Retiring CEO of OC to get over $8 million

4/18/2002
BY GARY T. PAKULSKI
BLADE BUSINESS WRITER

Owens Corning chief executive Glen Hiner has been among Toledo's best-paid executives. When he retires today, he will find little need to hunt for senior-citizen discounts and restaurant early-bird specials.

Under an employment contract negotiated when he arrived at the Toledo Fortune 500 firm from General Electric Co. in 1992, Mr. Hiner is to receive a lump-sum pension payment expected to top $8 million.

However, the actual amount could be higher.

The contract specifies that OC is to pay Mr. Hiner the equivalent of 60 percent of his annual salary and bonus yearly for life, minus payments he is expected to receive from federal Social Security and other pension plans.

Mr. Hiner and OC, which is in Chapter 11 bankruptcy protection, agreed to calculate the one-time payment based on life expectancy tables and his average annual pay during the highest-paid three years of his career.

That would seem to suggest an annual pension of $2.7 million based on average salary and bonuses of $4.5 million he received in 1999, 2000, and 2001.

However, an OC attorney said yesterday that the manufacturer of building products and Fiberglas is calculating the 67-year-old executive's pension on a much lower average annual salary.

Lawyer Jeff Wilke declined to give an exact figure but said the real figure is “millions” lower.

Mr.
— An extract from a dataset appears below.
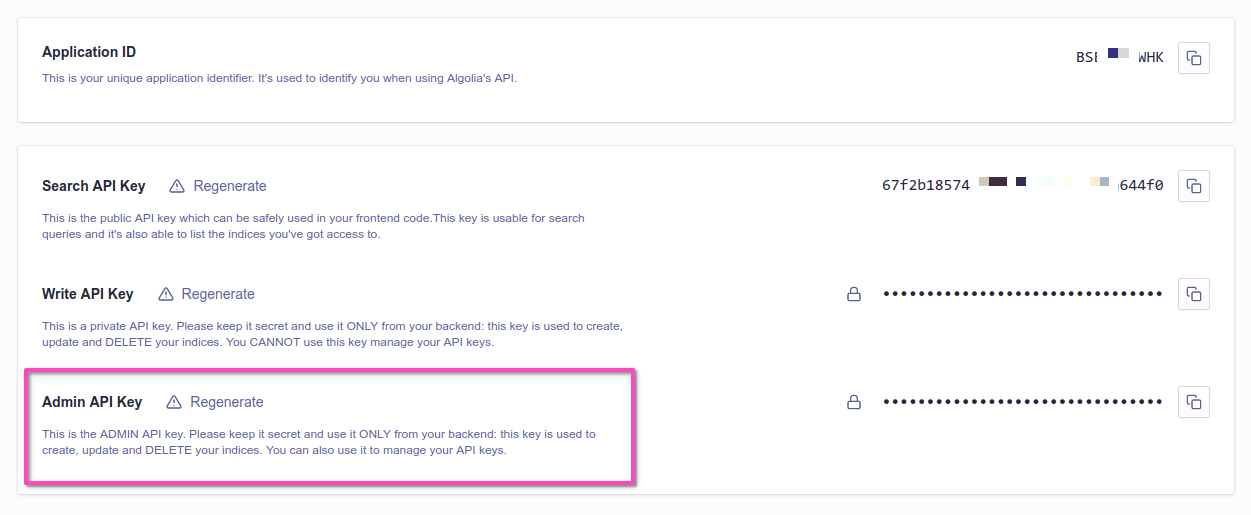Image resolution: width=1251 pixels, height=515 pixels.
Task: Copy the Application ID to clipboard
Action: point(1193,58)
Hiner's contract states that the company is to count “wages, bonuses, and incentive compensation without limitation” in determining the figure.
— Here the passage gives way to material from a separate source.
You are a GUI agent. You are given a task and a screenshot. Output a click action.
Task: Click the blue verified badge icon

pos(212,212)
But the company lawyer said OC's board has the discretion of excluding portions of his pay in determining his pension.

Mr. Wilke said it is routine for firms to specify portions of an executive's annual bonus, for example, to be “non-pensionable.”

Still, counting Mr. Hiner's salary and only 25 percent of his bonus, he would be entitled to the equivalent of about $980,000 in annual pension.
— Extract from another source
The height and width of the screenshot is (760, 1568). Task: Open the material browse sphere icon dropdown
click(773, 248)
Typical interest and life expectancy figures for a man who like Mr. Hiner is approaching his 68th birthday, would then suggest a lump sum payment of $10.4 million, one pension expert told The Blade.

The formula used to calculate Mr. Hiner's pension isn't unusual for CEOs of large public companies, experts said.

“Sixty percent of average annual income is fairly typical, especially in cases where the person has many years of service” said a representative of the national benefits consulting firm Towers Perrin. He spoke on the condition he not be identified.

OC's filings with the U.S. Securities and Exchange Commission indicate that the formula is identical to one that would have been used to calculate Mr. Hiner's pension if he had stayed at GE.

OC spokesmen declined to say how much the firm will pay the man who joined the company as chairman and chief executive in 1992 after 35 years as a top official of GE.

Efforts to determine how much of his pension will be covered by GE were unsuccessful.

A spokesman for the firm in Fairfield, Conn., didn't return a call yesterday seeking information about the pension plan for senior executives. Mr. Hiner was vice president in charge of the firm's plastics unit when he left for Toledo.

A good portion of OC's payment to Mr. Hiner will come be a trust fund it established in 1992 at Wachovia Bank of North Carolina, N.A., according to his contract.

The company has contributed $8.3 million to the fund on his behalf, according to company filings with the SEC.

Mr. Hiner's contract specifies that he will receive whatever is in the fund, interest and investment gains included, even if it is more than what the company owes him upon retirement.

However, the investment income would be deducted from the company's pension obligation to the CEO, and the firm has paid Mr. Hiner's taxes owed from that income.

OC, which had 2001 sales of $4.8 billion, filed for Chapter 11 bankruptcy in October, 2000 to gain relief from billions of dollars in asbestos liability.